# ABOUT THIS TASK:
Copy out the passage of the Véronique Dasen article that begins with the words "- 2014. With" and ends with "Oxford, Clarendon Press.", renaming "Florence" as "Firenze".

# SOURCE TEXT:
————
- Born: 1957 (age 68–69)
- Occupations: Classicist, Archaeologist

Academic background
- Alma mater: University of Oxford
- Thesis: Dwarfs in ancient Egypt and Greece (1989)

Academic work
- Institutions: University of Fribourg École pratique des hautes études Pantheon-Sorbonne University
- Main interests: Ancient medicine, Ancient magic, Amulets

= Véronique Dasen =

Swiss classical scholar

Véronique Dasen (born 1957) is a Swiss archaeologist and Professor in Classical Archaeology and Art History at the University of Fribourg. Her research is led in a multidisciplinary and anthropological perspective. Her research interests range from ancient iconography and material culture, the history of the body, of medicine and magical practices to gender studies, history of childhood, and ludic culture (games and divination, games and love, passage rites).

==Career==
Dasen received her PhD in 1989 from the University of Oxford with a thesis titled "Dwarfs in Ancient Egypt and Greece", which she published as a monograph in 1993.

Since 2008, she has worked as the Professor in Classical Archaeology and Art History at the University of Fribourg. She was the fifth woman to receive her habilitation from the Faculty of Humanities at the University of Fribourg in 2000. In 2016, she gave a series of lectures at the École pratique des hautes études on 'Magic, divination, and the history of the body'. In 2017, she was a visiting lecturer at the Pantheon-Sorbonne University. Also in 2017 she was involved in the successful funding application to the European Research Council for a €2.4million grant for a five-year project titled 'Locus Ludi: The Cultural Fabric of Play and Games in Classical Antiquity'.

Dasen is the chair of the panel 'SHS-4 Social sciences and humanities' for the Fonds de la Recherche Scientifique.

==Publications==
- 2018. "Amulets, the Body and Personal Agency", in Parker, A. and McKie, S. (eds) Material Approaches to Roman Magic: Occult Objects and Supernatural Substances (TRAC Themes in Roman Archaeology 2). Oxford, Oxbow.
- 2015. "Probaskania: Amulets and Magic in Antiquity", in Boschung, D. and Bremmer, J. The Materiality of Magic (Mophomata 20). Paderborn, Wilhelm Fink.
- 2015. Le sourire d'Omphale. Maternité et petite enfance dans l'Antiquité. Rennes.
- 2014. With Spieser, J-M., Les savoirs magiques et leur transmission de l’Antiquité à la Renaissance. Florence
- 2010. With Späth, T. Children, Memory, and Family Identity in Roman Culture. Oxford 2010.
- 2008. With King, H. La médecine dans l’Antiquité grecque et romaine. Lausanne
- 2005. Jumeaux, jumelles dans l’Antiquité grecque et romaine. Kilchberg.
- 1993. Dwarfs in Ancient Egypt and Greece (Oxford Monographs on Classical Archaeology). Oxford, Clarendon Press.
————
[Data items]

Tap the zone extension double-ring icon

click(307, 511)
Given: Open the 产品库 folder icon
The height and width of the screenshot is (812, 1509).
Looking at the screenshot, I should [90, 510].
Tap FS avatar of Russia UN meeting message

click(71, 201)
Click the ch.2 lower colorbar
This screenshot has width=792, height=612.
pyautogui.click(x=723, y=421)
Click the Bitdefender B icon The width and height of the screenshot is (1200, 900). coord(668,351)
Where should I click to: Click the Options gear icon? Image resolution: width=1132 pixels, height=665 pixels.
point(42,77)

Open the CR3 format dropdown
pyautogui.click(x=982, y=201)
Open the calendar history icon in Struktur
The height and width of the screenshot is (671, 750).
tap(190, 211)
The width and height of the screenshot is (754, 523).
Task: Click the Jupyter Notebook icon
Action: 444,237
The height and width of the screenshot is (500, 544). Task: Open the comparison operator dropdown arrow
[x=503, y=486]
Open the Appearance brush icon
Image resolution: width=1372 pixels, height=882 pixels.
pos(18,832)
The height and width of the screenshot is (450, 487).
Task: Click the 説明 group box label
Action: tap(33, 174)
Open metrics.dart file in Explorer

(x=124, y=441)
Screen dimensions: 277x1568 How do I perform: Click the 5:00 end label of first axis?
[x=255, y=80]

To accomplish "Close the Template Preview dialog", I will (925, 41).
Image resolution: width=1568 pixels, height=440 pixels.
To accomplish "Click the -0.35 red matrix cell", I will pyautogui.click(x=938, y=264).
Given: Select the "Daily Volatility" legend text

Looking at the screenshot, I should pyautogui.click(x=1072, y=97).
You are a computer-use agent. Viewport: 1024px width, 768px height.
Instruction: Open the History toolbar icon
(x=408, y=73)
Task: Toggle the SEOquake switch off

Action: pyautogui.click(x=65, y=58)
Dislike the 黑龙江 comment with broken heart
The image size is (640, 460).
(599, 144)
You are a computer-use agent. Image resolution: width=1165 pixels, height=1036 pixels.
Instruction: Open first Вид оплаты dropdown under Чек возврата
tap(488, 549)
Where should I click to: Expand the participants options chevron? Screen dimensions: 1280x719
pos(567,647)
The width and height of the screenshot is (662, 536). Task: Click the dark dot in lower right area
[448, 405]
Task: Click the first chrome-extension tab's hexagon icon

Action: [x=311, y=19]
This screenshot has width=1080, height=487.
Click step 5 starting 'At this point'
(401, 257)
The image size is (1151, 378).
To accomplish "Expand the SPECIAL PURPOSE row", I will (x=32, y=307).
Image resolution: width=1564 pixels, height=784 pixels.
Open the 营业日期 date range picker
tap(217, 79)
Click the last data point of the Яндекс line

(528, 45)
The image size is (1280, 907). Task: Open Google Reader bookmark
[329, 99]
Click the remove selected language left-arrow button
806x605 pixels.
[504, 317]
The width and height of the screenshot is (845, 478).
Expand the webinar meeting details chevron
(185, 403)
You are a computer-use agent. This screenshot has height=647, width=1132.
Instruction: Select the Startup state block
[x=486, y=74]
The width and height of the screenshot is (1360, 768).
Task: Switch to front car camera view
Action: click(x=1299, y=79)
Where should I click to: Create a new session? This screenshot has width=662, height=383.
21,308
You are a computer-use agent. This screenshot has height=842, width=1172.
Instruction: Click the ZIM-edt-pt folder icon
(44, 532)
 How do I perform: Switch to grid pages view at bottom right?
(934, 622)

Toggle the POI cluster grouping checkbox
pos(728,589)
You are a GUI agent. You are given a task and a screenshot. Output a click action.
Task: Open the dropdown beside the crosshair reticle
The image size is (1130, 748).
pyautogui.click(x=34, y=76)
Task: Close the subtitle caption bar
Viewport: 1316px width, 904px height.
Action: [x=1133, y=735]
————
# EXERCISE RESPONSE:
- 2014. With Spieser, J-M., Les savoirs magiques et leur transmission de l’Antiquité à la Renaissance. Firenze
- 2010. With Späth, T. Children, Memory, and Family Identity in Roman Culture. Oxford 2010.
- 2008. With King, H. La médecine dans l’Antiquité grecque et romaine. Lausanne
- 2005. Jumeaux, jumelles dans l’Antiquité grecque et romaine. Kilchberg.
- 1993. Dwarfs in Ancient Egypt and Greece (Oxford Monographs on Classical Archaeology). Oxford, Clarendon Press.